El problema surge cuando de un modo imperativo el cristiano debe pasar a otro plano discursivo superior y diferente, el plano de la fe pura. Es en este momento cuando todo individuo particular se ve interpelado directamente al igual que Pedro: Y vosotros, ¿quién decís que soy yo? "Tu eres el Cristo, el Hijo de Dios vivo". A partir de este primera confesión y profesión de fe, los cristianos, en concreto los católicos, no podemo sino reconocernos mutuamente en la proclamación del Credo. El plano de la fe ya no habla de liberación, ni de justicia, ni de bienaventuranzas, ni de principios, ni de valores. Todo eso ha quedado en un plano inferior.
El plano de la fe proclama simplemente la existencia de un sólo Dios verdadero, creador del cielo y de la tierra, y de Jesucristo su único hijo que se encarnó de María la Virgen, fue crucificado, muerto y sepultado y al tercer día resucitó; el Espíritu Santo, la Santa Iglesia Católica, la comunión de los santos, el perdón de los pecados, la resurrección de la carne y la vida eterna.
La proclamación conjunta del credo desde una adhesión vital en la fe a lo que se proclama es lo que convierte a todos los cristianos en una sóla cosa "pues eso ha sido revelado por el Padre". Todo lo demás no es sino accesorio y contingente, válido para situar al creyente en el mundo de una forma acorde con su experiencia y su individualidad. El problema es cuando el ámbito de los "preámbula fidei" ocupa el lugar de la fe pura. En ese momento, queda bastardeada la experiencia de "ser cristiano", plagiada y convertida en un mal sucedáneo.
Y demasiadas veces en nuestra historia reciente el discurso se establece sobre cuestiones de valores y principios, pertenecientes al ámbito ideológico de la fe cristiana, y demasiadas veces se da por supuesto el Credo, hasta tal punto que ya no se oye a los cristianos realizar su profesión de fe, sustituída ésta por discursos formulados en el mismo idioma del mundo, pues los artículos del Credo pertenecen a otro idioma muy diferente, que el mundo tiene por escandaloso o completamente necio.

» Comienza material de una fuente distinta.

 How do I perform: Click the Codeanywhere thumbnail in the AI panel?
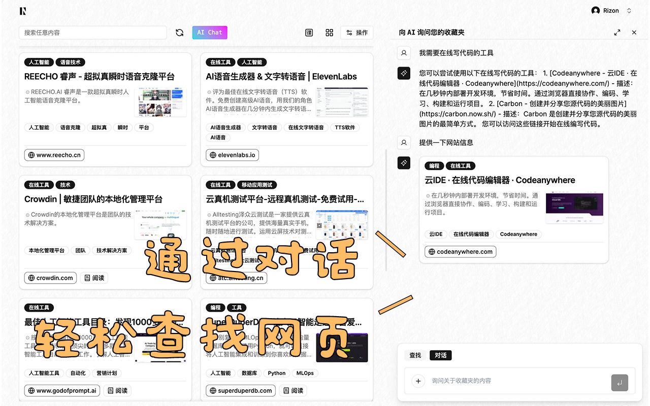(x=574, y=207)
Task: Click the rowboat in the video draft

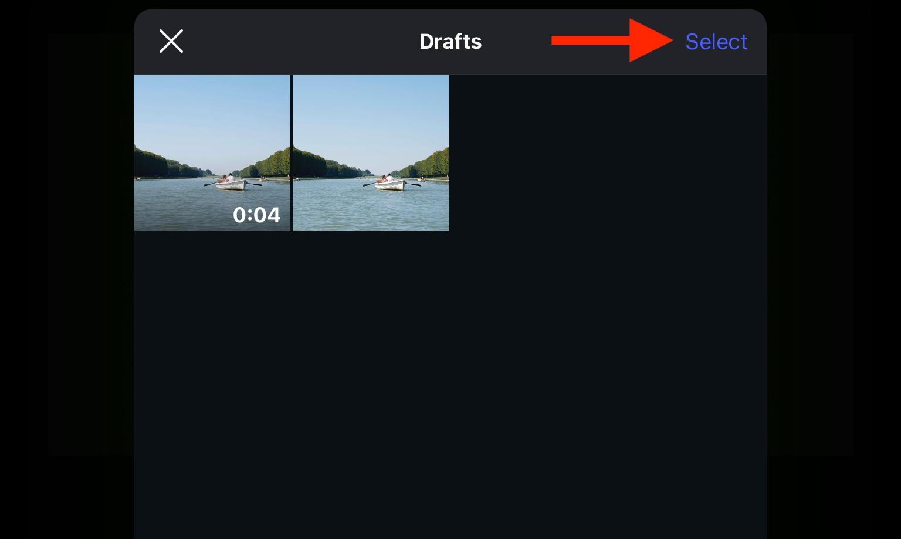Action: pyautogui.click(x=231, y=182)
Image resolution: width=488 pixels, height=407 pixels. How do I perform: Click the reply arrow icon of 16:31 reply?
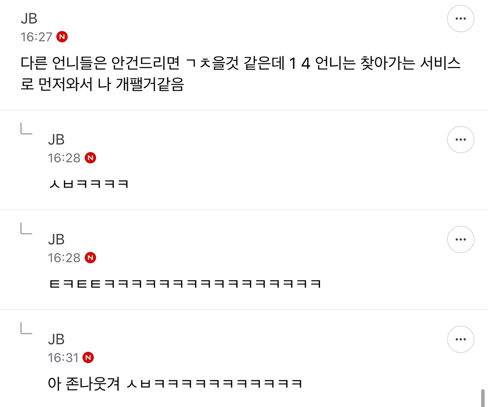(26, 329)
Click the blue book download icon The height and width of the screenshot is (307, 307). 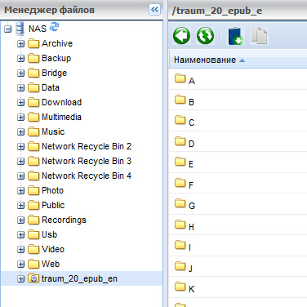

La superación, por tanto, de esa falsa dialética entre lo carca y lo progre sólo puede venir dada por la proclamación conjunta del dogma de fe por todos los cristianos con una sóla voz: Creo en Dios, Dios existe, y Dios es Padre, y Dios es Amor, y Jesucristo es Dios hecho Hombre, y murió y resucitó y hoy permanece vivo a la derecha del Padre. Este lenguaje no es del mundo y sólo atraerá burlas, insultos, mofas y persecuciones, y el diálogo será en este punto del todo imposible. Pero en este punto no existen ni los carcas ni los progres, solo existen los confesores (y quizás algún martir) y los apóstatas. La elección es libre y personal para cada uno.